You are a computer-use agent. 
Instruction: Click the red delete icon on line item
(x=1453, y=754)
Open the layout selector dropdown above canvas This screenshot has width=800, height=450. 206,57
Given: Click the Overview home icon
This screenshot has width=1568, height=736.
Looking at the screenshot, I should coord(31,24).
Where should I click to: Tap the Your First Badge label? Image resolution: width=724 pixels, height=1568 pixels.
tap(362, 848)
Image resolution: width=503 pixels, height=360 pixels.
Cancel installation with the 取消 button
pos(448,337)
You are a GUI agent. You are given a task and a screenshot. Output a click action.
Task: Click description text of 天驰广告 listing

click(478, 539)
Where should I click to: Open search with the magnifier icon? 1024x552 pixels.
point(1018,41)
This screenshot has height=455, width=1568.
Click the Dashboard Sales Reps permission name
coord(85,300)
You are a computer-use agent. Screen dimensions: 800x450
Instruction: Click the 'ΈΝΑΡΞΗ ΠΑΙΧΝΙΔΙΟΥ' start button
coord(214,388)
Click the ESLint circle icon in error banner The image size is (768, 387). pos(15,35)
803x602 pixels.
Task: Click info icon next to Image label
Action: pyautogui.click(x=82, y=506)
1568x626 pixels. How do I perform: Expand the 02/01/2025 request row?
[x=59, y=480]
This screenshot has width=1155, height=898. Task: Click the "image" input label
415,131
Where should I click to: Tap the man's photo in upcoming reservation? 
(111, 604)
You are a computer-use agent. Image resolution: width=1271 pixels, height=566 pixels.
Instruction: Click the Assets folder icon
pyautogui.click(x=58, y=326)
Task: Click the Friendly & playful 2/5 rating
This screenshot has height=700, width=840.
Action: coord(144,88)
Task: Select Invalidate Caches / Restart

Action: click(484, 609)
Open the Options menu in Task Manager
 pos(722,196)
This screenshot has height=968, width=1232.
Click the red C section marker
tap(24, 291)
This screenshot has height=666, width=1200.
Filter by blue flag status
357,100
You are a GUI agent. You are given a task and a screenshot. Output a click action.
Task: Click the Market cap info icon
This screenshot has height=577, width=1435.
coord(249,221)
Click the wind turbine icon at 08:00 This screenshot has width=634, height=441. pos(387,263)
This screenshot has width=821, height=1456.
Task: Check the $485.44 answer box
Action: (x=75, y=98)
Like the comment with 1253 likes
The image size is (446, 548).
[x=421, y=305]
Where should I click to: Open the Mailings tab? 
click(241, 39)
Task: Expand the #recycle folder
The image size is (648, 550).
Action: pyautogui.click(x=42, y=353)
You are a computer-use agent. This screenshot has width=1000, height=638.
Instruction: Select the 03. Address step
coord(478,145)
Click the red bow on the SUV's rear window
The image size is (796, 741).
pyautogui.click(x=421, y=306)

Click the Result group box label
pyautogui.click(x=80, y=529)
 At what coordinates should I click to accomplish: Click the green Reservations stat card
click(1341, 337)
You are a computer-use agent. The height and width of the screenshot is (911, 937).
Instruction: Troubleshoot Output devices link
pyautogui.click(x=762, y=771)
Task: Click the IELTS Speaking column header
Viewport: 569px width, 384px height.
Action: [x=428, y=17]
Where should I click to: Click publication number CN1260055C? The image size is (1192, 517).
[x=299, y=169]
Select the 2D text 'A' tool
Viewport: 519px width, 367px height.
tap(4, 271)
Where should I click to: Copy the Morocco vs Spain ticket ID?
::::::::::
■ WHAT IS NEEDED ■
Could you please reproduce each record exactly, leaving nothing out?

■ ANSWER BELOW ■
You are a computer-use agent. 
Instruction: Click the red delete icon on line item
(x=1453, y=754)
Open the layout selector dropdown above canvas This screenshot has width=800, height=450. 206,57
Given: Click the Overview home icon
This screenshot has width=1568, height=736.
Looking at the screenshot, I should coord(31,24).
Where should I click to: Tap the Your First Badge label? Image resolution: width=724 pixels, height=1568 pixels.
tap(362, 848)
Image resolution: width=503 pixels, height=360 pixels.
Cancel installation with the 取消 button
pos(448,337)
You are a GUI agent. You are given a task and a screenshot. Output a click action.
Task: Click description text of 天驰广告 listing

click(478, 539)
Where should I click to: Open search with the magnifier icon? 1024x552 pixels.
point(1018,41)
This screenshot has height=455, width=1568.
Click the Dashboard Sales Reps permission name
coord(85,300)
You are a computer-use agent. Screen dimensions: 800x450
Instruction: Click the 'ΈΝΑΡΞΗ ΠΑΙΧΝΙΔΙΟΥ' start button
coord(214,388)
Click the ESLint circle icon in error banner The image size is (768, 387). pos(15,35)
803x602 pixels.
Task: Click info icon next to Image label
Action: pyautogui.click(x=82, y=506)
1568x626 pixels. How do I perform: Expand the 02/01/2025 request row?
[x=59, y=480]
This screenshot has width=1155, height=898. Task: Click the "image" input label
415,131
Where should I click to: Tap the man's photo in upcoming reservation? 
(111, 604)
You are a computer-use agent. Image resolution: width=1271 pixels, height=566 pixels.
Instruction: Click the Assets folder icon
pyautogui.click(x=58, y=326)
Task: Click the Friendly & playful 2/5 rating
This screenshot has height=700, width=840.
Action: coord(144,88)
Task: Select Invalidate Caches / Restart

Action: click(484, 609)
Open the Options menu in Task Manager
 pos(722,196)
This screenshot has height=968, width=1232.
Click the red C section marker
tap(24, 291)
This screenshot has height=666, width=1200.
Filter by blue flag status
357,100
You are a GUI agent. You are given a task and a screenshot. Output a click action.
Task: Click the Market cap info icon
This screenshot has height=577, width=1435.
coord(249,221)
Click the wind turbine icon at 08:00 This screenshot has width=634, height=441. pos(387,263)
This screenshot has width=821, height=1456.
Task: Check the $485.44 answer box
Action: (x=75, y=98)
Like the comment with 1253 likes
The image size is (446, 548).
[x=421, y=305]
Where should I click to: Open the Mailings tab? 
click(241, 39)
Task: Expand the #recycle folder
The image size is (648, 550).
Action: pyautogui.click(x=42, y=353)
You are a computer-use agent. This screenshot has width=1000, height=638.
Instruction: Select the 03. Address step
coord(478,145)
Click the red bow on the SUV's rear window
The image size is (796, 741).
pyautogui.click(x=421, y=306)

Click the Result group box label
pyautogui.click(x=80, y=529)
 At what coordinates should I click to accomplish: Click the green Reservations stat card
click(1341, 337)
You are a computer-use agent. The height and width of the screenshot is (911, 937).
Instruction: Troubleshoot Output devices link
pyautogui.click(x=762, y=771)
Task: Click the IELTS Speaking column header
Viewport: 569px width, 384px height.
Action: [x=428, y=17]
Where should I click to: Click publication number CN1260055C? The image size is (1192, 517).
[x=299, y=169]
Select the 2D text 'A' tool
Viewport: 519px width, 367px height.
tap(4, 271)
Where should I click to: Copy the Morocco vs Spain ticket ID?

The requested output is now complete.